══ RECORDS SHOWN
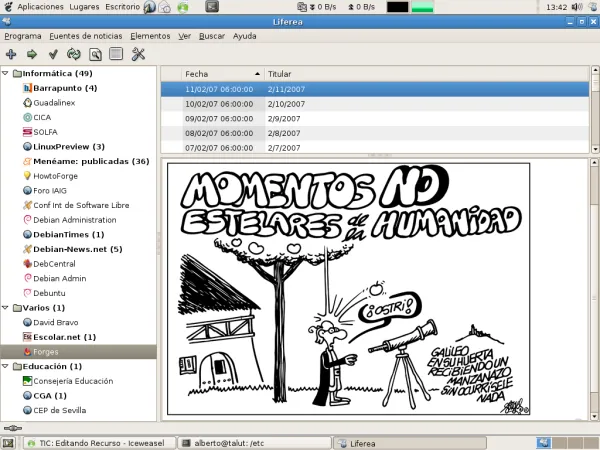Mark all items read with checkmark icon
600x450 pixels.
(53, 54)
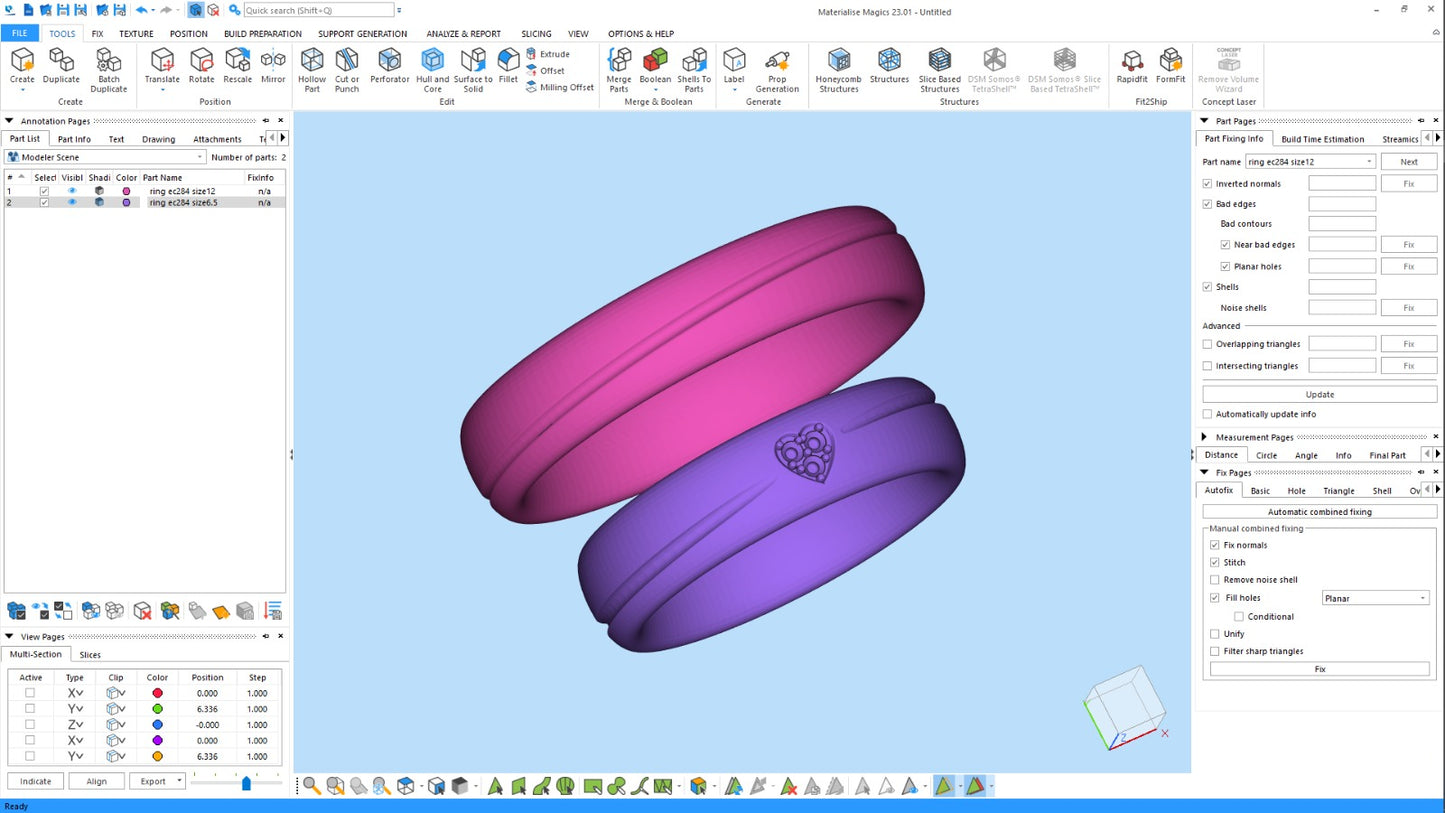
Task: Click the Automatic combined fixing button
Action: point(1319,512)
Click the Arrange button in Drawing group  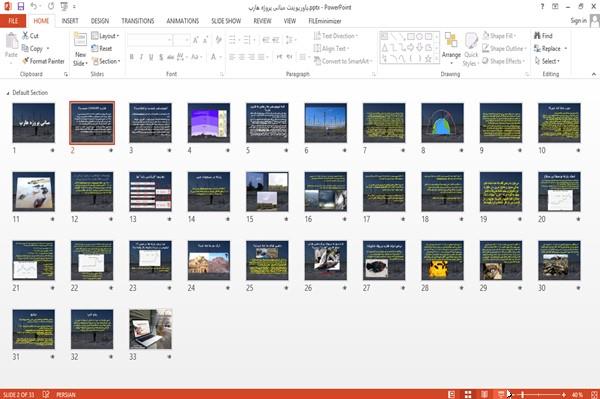451,49
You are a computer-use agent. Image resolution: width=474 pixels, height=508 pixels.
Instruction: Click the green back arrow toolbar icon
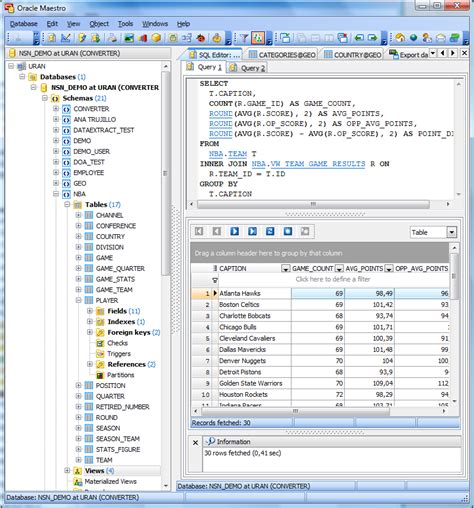point(359,38)
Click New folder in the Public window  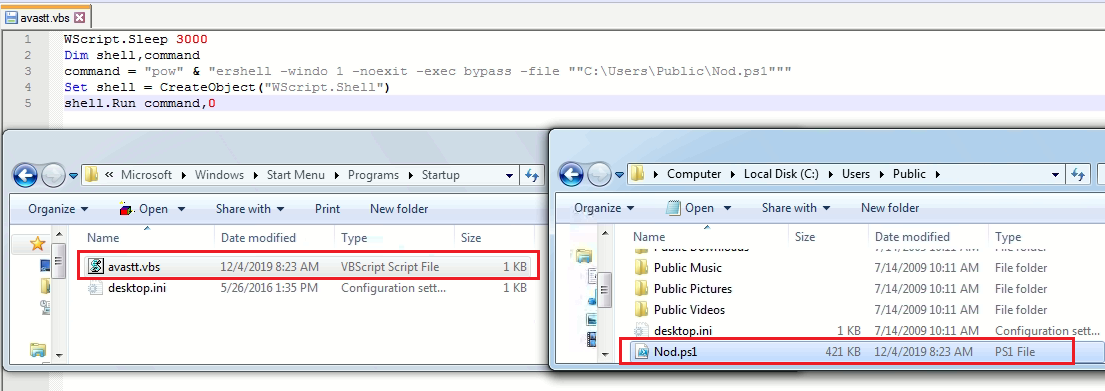coord(890,208)
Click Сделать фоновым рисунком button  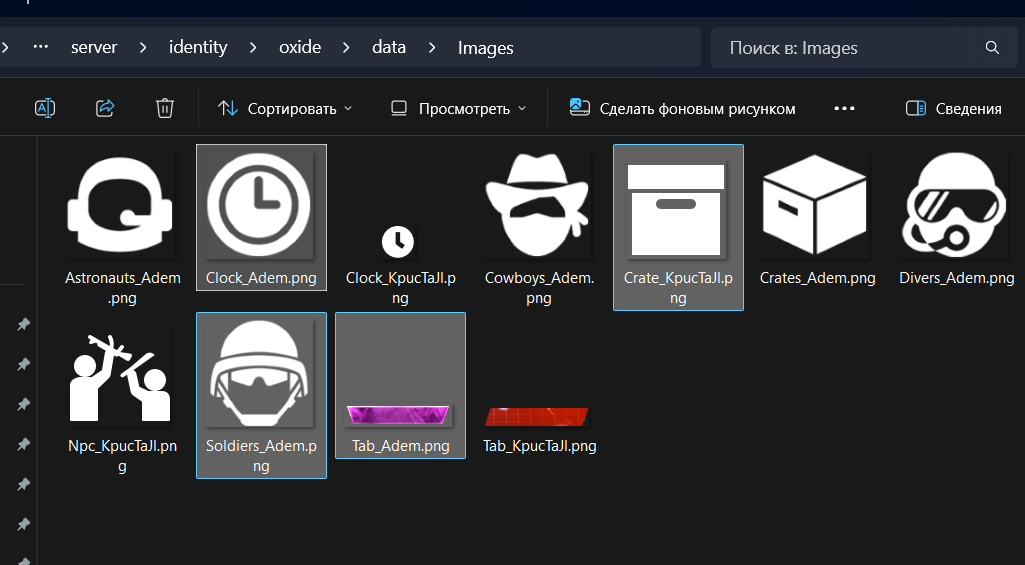click(683, 108)
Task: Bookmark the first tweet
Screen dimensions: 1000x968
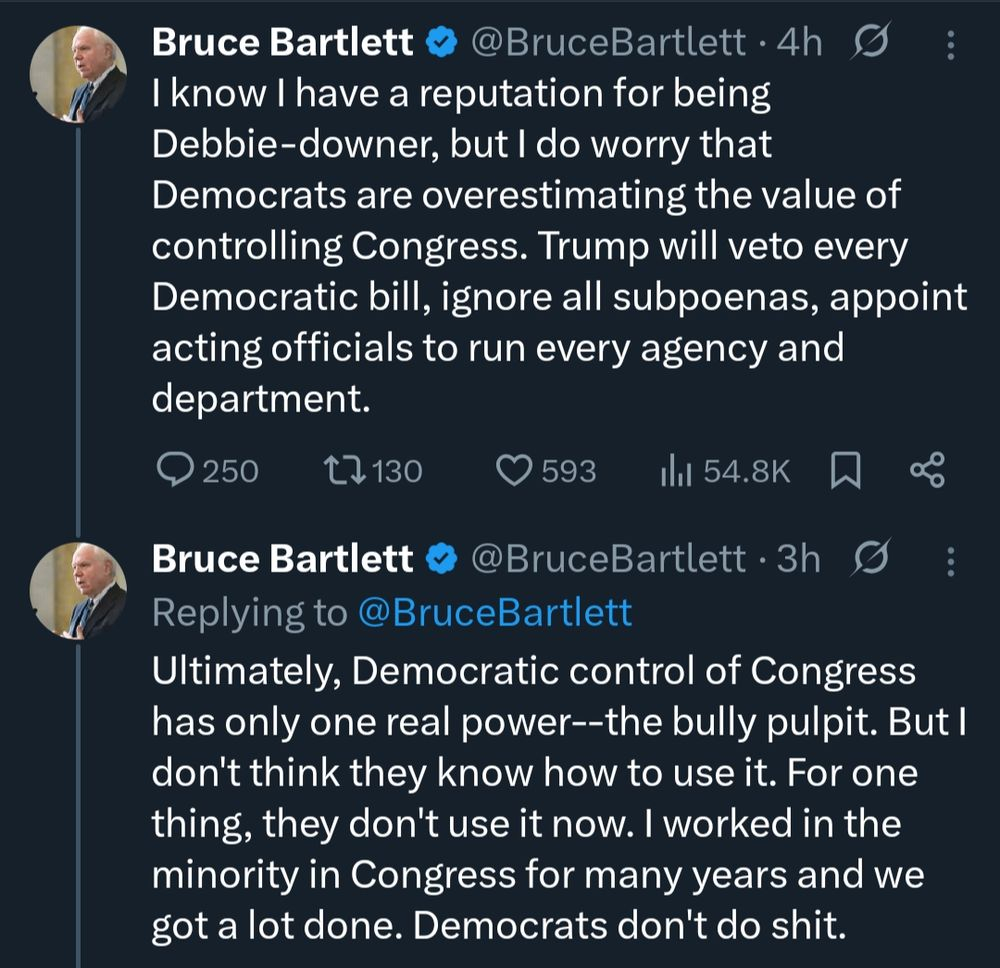Action: [846, 471]
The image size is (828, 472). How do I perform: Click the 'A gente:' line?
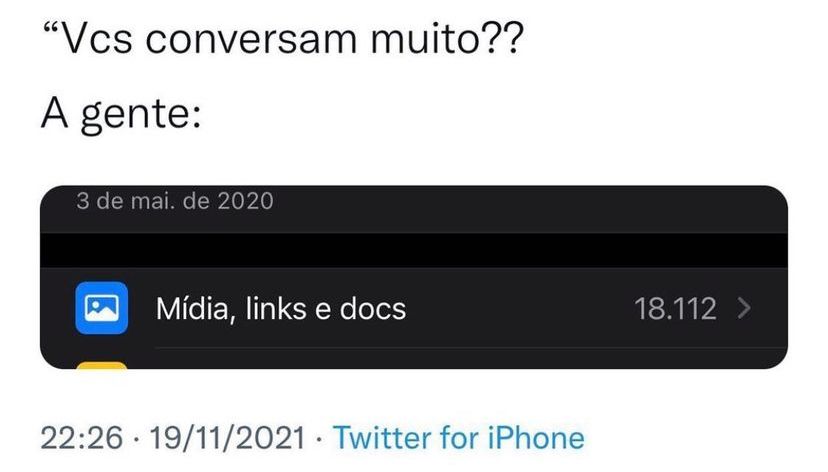(121, 114)
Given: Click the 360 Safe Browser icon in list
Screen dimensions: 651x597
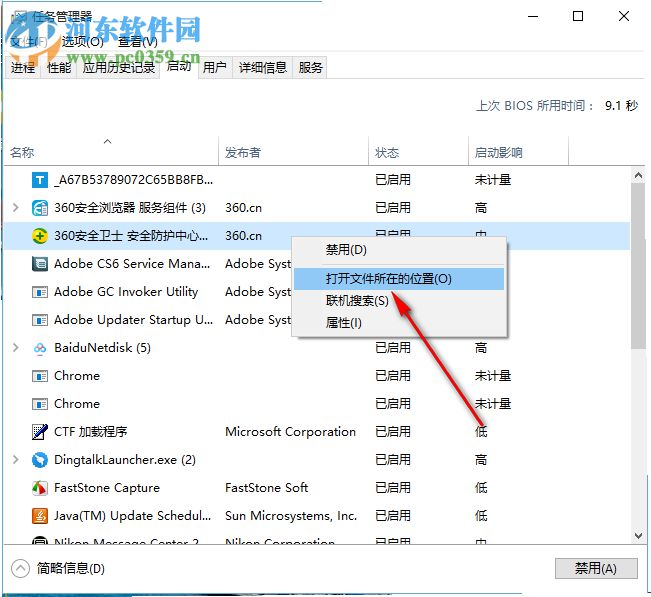Looking at the screenshot, I should [x=40, y=208].
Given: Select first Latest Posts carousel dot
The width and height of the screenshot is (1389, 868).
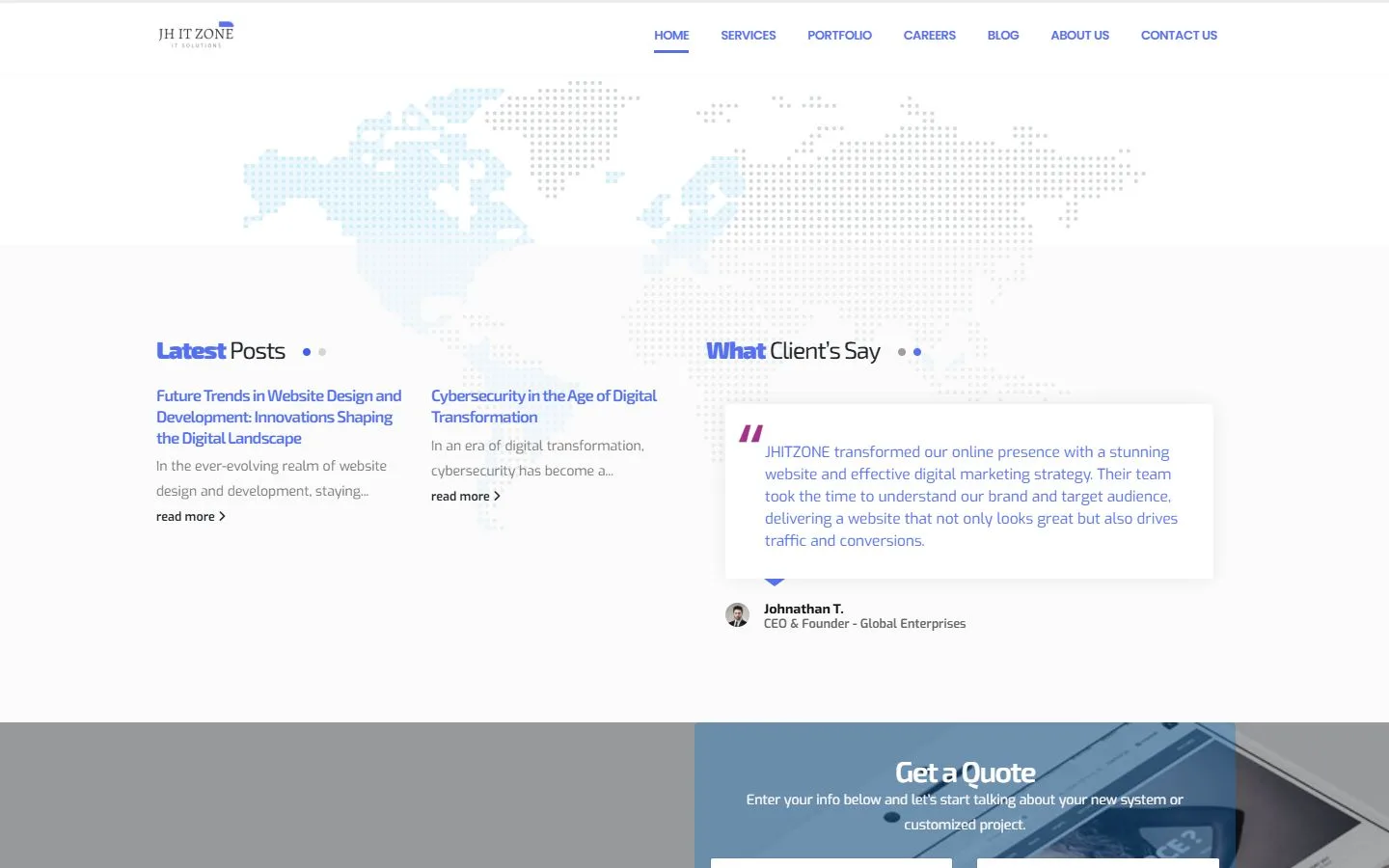Looking at the screenshot, I should 307,352.
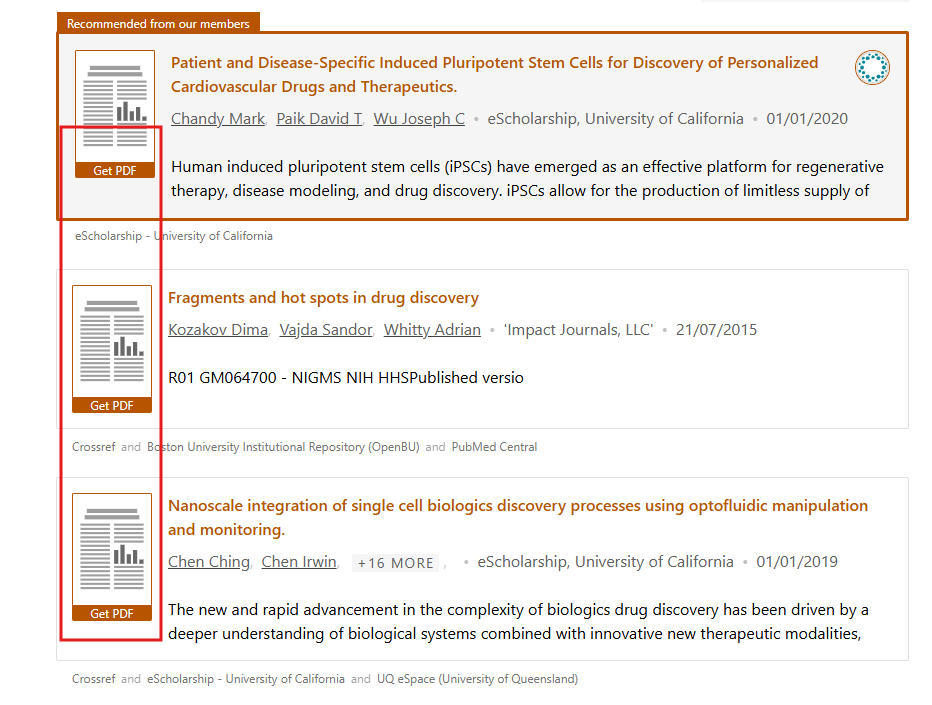Image resolution: width=932 pixels, height=705 pixels.
Task: Get PDF for Patient and Disease-Specific stem cells paper
Action: tap(115, 170)
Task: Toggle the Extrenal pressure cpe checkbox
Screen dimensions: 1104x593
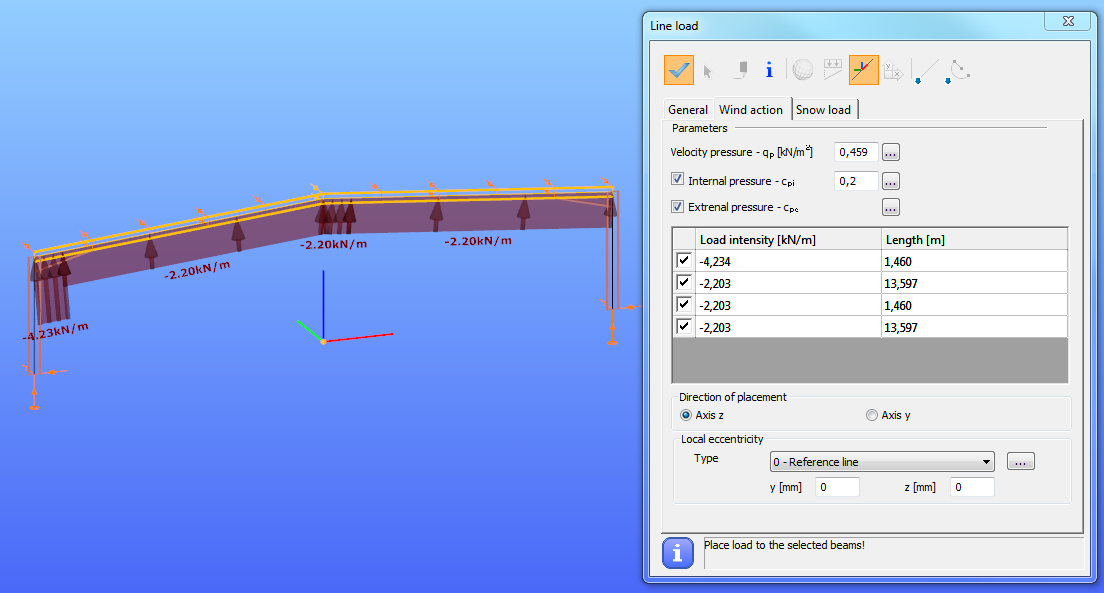Action: pyautogui.click(x=677, y=206)
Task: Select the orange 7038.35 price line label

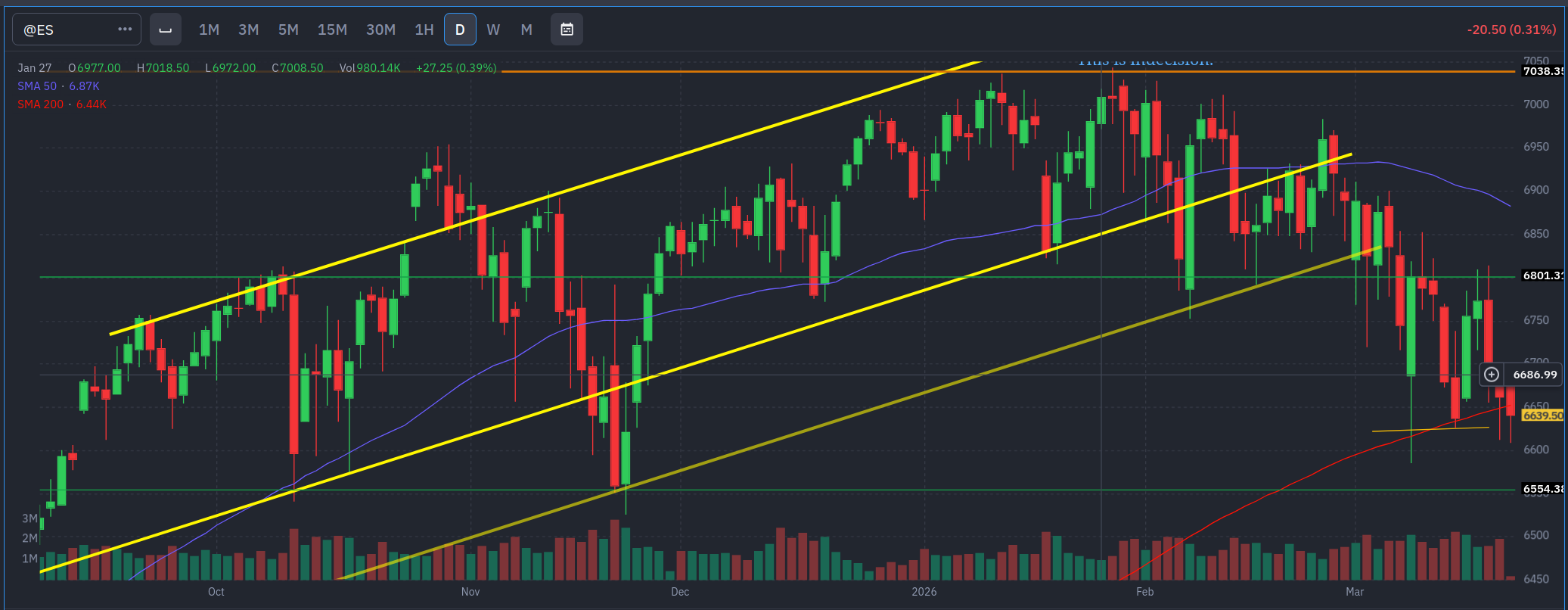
════
→ **HOW TO COMPLETE THIS TASK**: Nothing but the lines from the line containing "Screen dimensions: 651x597" through the end of the records belongs in the answer, written out exactly, both ends included, without pictures.

→ **RESULT FOR THIS EXERCISE**:
Screen dimensions: 651x597
Looking at the screenshot, I should [x=40, y=208].
Given: Select first Latest Posts carousel dot
The width and height of the screenshot is (1389, 868).
Looking at the screenshot, I should 307,352.
Image resolution: width=932 pixels, height=705 pixels.
Task: Get PDF for Patient and Disease-Specific stem cells paper
Action: tap(115, 170)
Task: Toggle the Extrenal pressure cpe checkbox
Screen dimensions: 1104x593
Action: pyautogui.click(x=677, y=206)
Task: Select the orange 7038.35 price line label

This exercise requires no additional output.